Culturing Science – biology as relevant to us earthly beings

Natural history collections in ecological research

Once I dreamed a dream of being an evolutionary biologist.  As I imagined it, I would hang out in a natural history museum, comparing fossils to one another, taking notes on the minute differences, and piecing together the history of life. It wasn’t until a job fair years ago, when I babbled to an evolutionary biologist about morphologies, collecting specimens, and, pretty much word for word, “working in a dusty basement full of drawers of fossils,” that I realized it was an unlikely future.  The scientist looked at me like I was nuts: “Um… that’s not really what I do.  I work with DNA and genomes.”  I pushed him further, but his answer was clear: The job I described did not exist anymore.

Why can't I just hang out and compare the varying shapes of animals in a basement lair? Image: Wikimedia Commons: Haeckel, Kunstformen der Natur (1904), plate 44: Ammonitida

But while the job does not exist (or is a rare find at best), the specimens do. There are still huge archives at museums stuffed with bones, skins, ad infinitum. I am fortunate to have a friend who works at the American Museum of Natural History in New York in the mammals department. When I visited Catherine back in October, she was spending most of her time with the bat specimens, ensuring that they were in proper order and condition.

She gave me a tour of the place and I was blown away: I had always dreamed of walking into a room, stacked ceiling to floor with hippo skulls, and there I was! Catherine showed me the cleaning rooms, where fresh skeletons are picked clean by flesh-eating beetles; slid open a case in which hung tiger skins, as if it were her coat closet; and, by far my favorite, the marine mammal room, with massive whale vertebrae lined up on shelves. It’s funny to imagine a whale complaining of back pain, but there was even a pair of calcified vertebrae among the bunch.

After walking through the maze of rooms and seeing this vast collection with my own eyes, I couldn’t help but wonder: What are these even used for anymore?
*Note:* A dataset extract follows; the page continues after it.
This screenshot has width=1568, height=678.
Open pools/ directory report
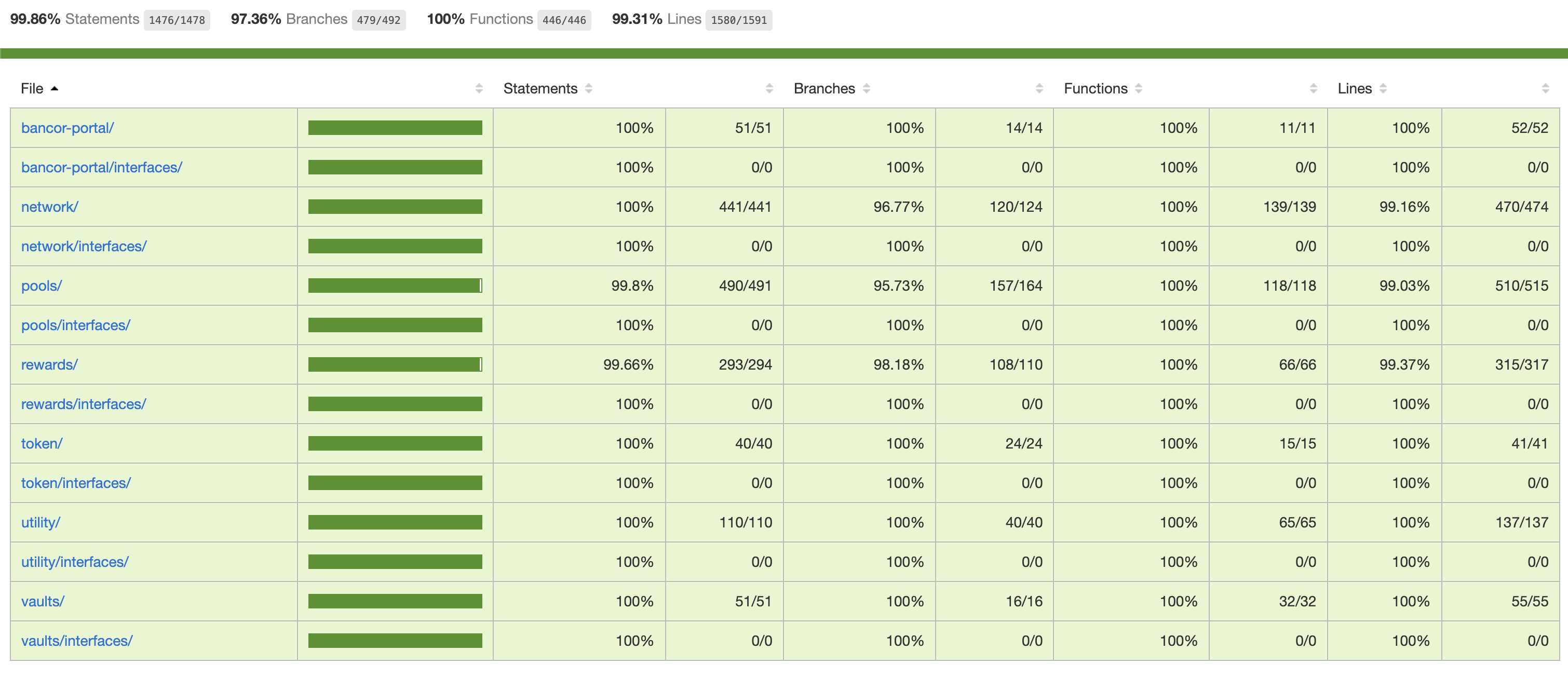42,286
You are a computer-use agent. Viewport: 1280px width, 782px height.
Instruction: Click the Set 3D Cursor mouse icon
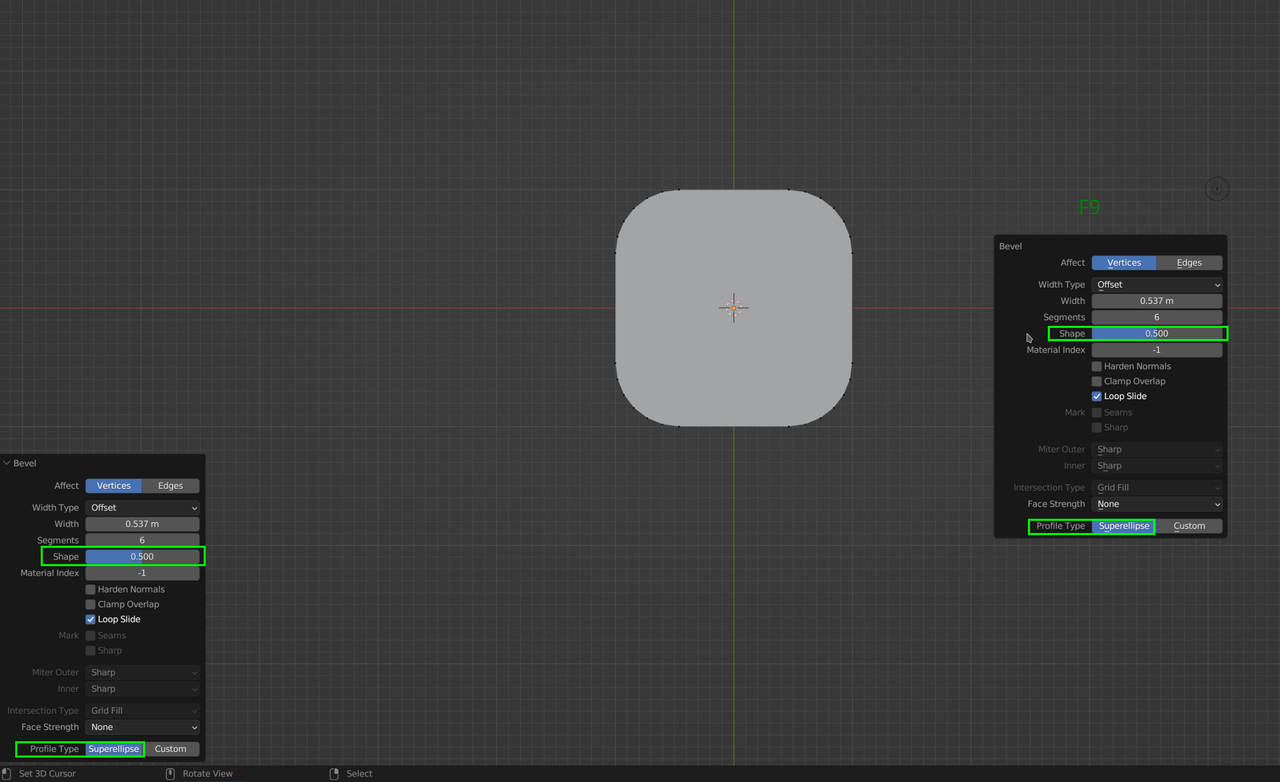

Certainly, education, but the museum was already packed with skeletons and stuffed animals without this backup. Catherine told me that sometimes researchers try to extract DNA from specimens, but that purpose alone doesn’t seem to make the best use of this huge collection. If taxonomy is now prescribed by genomics, are these collections, compiled and curated over centuries, going to waste?

In the past couple months, I stumbled upon three papers describing three different ways that these collections can be used to study ECOLOGY! (O, be still, my heart!)  The first, in Marine Ecology, online on Feburary 16, 2011, argues for the use of natural history collections to inform us about past species assemblages of areas that haven’t been heavily studied — baseline data. The researchers used Saba Bank, a reef in the Caribbean Netherlands, as a case study, studying coral specimens collected by divers in 1972. In this older collection, there were five species of corals collected that are no longer found in Saba Bank, suggesting that this understudied reef may need greater protection.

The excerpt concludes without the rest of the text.